Joël des Rosiers bases his judgement on his work entitled “Métaspora : essais sur les Patries intimes”, published in Montreal (Canada) in 2013 by Triptych Publishing, to set out its vision of deterritorialization. The Haitian author who knew exile with his parents during the Duvalier dictatorship highlights that the victims were numerous and his native land was crossed by indigenism, Antillanity, and Creolity. According to him, poetry becomes “an act of resistance, an opposition force”, hence the term “métaspora”, “spora” meaning “resistance” and “meta” is “after”, “beyond”.
To explain this phenomenon of “deterritorialization”, he looked into the new techniques of information and communication (NTIC) that create a “virtual community, enemy of nations” and a surveillance of citizens who become“internal enemies like the 250,000 Haitians denationalized in the Dominican Republic”, says Joël des Rosiers who is committed to defending human rights and illegal immigrants.
The Haitian author also analyzes the word “diaspora” which has the sense of “dispersal” and “punishment”, in times past only limited to the Hebrews before being used in the social sciences. If Joël des Rosiers admits that the diaspora suits perfectly the world today, however, he regrets that it gets rid of “punishment”. So he refers to the ban on maintaining family ties on the plantations for the African slaves what showed how violent was the master. He says that the captives had nothing – neither writing nor capital – to build (the Negroes don’t have Sion) but they had a memory.

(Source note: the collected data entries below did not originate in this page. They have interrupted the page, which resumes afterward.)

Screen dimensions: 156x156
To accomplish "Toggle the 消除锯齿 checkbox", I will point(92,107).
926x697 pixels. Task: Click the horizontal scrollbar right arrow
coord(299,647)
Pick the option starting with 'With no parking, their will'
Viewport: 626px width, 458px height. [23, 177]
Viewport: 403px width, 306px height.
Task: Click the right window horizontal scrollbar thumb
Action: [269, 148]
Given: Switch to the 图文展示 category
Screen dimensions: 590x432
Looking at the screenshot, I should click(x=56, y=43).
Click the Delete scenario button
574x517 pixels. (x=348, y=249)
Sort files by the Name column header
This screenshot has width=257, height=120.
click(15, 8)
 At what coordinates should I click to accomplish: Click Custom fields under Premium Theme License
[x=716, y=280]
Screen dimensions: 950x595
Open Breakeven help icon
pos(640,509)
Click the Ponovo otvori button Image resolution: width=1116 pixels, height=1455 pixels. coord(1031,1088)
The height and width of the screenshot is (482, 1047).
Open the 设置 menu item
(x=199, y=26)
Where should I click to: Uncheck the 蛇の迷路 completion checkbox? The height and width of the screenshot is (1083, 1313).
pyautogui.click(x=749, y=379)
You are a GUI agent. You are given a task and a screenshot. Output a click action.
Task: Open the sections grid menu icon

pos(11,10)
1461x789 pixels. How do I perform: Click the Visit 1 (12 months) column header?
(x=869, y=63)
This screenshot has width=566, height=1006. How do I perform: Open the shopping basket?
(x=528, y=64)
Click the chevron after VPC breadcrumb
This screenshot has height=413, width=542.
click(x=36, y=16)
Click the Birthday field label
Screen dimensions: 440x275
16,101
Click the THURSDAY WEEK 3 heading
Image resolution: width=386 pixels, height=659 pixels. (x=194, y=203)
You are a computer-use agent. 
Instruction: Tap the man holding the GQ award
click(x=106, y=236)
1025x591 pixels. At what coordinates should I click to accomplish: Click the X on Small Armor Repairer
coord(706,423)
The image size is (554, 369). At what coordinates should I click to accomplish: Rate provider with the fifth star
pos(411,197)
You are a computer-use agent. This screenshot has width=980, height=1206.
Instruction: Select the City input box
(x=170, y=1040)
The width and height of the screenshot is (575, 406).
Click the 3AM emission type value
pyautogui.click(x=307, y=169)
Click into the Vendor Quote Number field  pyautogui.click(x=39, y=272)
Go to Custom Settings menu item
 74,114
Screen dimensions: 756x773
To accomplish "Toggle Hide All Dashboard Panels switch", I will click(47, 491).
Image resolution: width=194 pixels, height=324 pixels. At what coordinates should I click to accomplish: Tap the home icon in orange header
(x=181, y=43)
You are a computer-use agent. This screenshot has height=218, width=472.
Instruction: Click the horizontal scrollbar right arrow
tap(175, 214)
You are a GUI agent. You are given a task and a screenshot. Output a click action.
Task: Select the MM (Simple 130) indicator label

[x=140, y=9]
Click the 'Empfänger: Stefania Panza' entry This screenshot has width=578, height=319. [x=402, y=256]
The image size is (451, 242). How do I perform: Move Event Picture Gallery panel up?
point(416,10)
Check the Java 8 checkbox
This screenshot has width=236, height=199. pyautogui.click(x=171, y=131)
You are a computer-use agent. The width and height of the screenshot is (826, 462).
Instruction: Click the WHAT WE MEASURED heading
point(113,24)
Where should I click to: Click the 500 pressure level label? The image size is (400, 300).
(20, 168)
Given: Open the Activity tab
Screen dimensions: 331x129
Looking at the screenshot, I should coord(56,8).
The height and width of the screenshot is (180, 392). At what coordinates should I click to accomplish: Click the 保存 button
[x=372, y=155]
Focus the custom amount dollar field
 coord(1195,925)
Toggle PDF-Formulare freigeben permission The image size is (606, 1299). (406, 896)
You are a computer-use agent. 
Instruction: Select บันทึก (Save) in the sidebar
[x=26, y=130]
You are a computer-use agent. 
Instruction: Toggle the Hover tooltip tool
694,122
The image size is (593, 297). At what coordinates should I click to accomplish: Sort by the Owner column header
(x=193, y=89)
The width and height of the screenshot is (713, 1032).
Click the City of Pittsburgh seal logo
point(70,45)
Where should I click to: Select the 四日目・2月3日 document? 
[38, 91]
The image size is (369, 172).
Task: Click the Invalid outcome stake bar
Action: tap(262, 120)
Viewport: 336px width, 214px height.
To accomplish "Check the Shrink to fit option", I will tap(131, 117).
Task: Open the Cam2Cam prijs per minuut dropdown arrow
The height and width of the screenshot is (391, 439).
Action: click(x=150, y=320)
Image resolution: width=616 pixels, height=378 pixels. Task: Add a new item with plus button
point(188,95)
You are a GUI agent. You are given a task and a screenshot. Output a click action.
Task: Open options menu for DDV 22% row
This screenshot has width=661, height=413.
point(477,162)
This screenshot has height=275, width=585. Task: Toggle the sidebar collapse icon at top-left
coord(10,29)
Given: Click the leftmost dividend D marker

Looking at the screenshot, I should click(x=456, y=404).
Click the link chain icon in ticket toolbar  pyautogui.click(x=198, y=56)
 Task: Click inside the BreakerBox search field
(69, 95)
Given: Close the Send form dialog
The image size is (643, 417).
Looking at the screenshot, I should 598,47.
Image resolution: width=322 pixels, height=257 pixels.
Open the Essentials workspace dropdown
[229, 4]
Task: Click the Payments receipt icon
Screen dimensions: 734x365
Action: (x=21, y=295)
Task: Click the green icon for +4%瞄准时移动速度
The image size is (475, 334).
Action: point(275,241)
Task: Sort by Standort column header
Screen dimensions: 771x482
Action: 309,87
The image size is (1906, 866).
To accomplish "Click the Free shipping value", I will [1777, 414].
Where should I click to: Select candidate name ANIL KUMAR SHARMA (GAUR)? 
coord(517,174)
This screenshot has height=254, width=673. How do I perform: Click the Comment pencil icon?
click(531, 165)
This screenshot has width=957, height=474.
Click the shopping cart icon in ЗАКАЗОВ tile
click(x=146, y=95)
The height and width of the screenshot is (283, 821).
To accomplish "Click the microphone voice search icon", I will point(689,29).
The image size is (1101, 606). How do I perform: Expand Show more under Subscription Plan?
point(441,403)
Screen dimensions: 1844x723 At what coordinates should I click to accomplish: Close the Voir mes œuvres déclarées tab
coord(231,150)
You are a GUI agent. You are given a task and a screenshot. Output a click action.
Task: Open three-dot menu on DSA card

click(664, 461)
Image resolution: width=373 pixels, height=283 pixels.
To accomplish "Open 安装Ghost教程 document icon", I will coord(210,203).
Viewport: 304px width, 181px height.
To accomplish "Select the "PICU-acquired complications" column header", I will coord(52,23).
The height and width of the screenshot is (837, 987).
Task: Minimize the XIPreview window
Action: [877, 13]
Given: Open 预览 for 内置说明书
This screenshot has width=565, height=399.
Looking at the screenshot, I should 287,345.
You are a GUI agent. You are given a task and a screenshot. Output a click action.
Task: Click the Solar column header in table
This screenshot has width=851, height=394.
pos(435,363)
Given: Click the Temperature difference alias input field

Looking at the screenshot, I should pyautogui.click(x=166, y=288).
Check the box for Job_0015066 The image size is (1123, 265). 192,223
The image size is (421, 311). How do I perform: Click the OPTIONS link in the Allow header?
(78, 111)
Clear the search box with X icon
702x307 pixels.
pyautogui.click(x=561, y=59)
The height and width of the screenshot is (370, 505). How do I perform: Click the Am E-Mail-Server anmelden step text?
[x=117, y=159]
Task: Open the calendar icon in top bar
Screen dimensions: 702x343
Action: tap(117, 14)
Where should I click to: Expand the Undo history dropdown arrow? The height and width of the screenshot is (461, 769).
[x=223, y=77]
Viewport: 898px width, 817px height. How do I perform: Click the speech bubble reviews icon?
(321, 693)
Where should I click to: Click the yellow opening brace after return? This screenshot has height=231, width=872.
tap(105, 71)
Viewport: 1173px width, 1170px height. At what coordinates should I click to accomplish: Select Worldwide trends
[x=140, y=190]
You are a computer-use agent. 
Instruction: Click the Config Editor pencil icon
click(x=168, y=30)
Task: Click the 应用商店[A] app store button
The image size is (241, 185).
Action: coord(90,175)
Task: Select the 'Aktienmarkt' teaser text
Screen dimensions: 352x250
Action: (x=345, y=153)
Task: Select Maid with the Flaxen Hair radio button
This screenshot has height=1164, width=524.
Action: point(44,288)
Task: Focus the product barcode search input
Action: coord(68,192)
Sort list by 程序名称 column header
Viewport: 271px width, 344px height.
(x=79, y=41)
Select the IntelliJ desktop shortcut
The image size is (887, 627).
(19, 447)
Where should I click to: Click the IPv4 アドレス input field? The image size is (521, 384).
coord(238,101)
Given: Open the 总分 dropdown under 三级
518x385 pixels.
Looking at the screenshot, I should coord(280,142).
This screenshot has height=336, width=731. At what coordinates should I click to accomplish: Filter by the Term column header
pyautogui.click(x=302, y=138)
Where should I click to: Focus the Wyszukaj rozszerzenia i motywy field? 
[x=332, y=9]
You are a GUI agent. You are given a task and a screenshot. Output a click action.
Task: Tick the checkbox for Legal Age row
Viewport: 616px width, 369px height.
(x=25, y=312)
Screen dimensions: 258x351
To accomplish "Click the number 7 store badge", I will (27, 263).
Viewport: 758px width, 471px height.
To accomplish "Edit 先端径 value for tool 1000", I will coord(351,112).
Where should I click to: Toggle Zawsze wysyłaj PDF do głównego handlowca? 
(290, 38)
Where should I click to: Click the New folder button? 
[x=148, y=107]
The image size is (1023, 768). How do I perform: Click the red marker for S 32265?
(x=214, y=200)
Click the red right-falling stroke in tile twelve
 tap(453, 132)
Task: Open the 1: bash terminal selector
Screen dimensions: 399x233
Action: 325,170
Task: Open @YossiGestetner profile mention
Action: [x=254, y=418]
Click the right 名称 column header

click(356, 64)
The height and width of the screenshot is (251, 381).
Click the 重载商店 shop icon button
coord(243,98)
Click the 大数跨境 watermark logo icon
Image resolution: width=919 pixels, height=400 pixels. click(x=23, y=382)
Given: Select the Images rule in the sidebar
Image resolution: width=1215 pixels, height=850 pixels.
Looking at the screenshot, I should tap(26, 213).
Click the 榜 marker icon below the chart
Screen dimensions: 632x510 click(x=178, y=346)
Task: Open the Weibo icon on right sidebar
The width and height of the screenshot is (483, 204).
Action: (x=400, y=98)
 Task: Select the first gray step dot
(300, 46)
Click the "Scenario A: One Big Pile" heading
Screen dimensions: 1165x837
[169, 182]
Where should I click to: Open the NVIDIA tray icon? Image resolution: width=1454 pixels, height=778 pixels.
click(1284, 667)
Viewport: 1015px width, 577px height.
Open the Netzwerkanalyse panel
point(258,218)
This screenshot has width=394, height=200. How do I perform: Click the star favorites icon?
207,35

The Haitian poet who is also a doctor sees in exile a“traumatic break”.
“I speak in favour of an intimate homelands factory, without origins, which can’t be palpated, which can’t be prohibited by any authority (…) I think as a poet, I write as a poet so, freely (…) My judgement is based on an absence. The poet does not consider the word as a sign, first it is a sound. The poet tries to produce a protest inside the sense”, he says.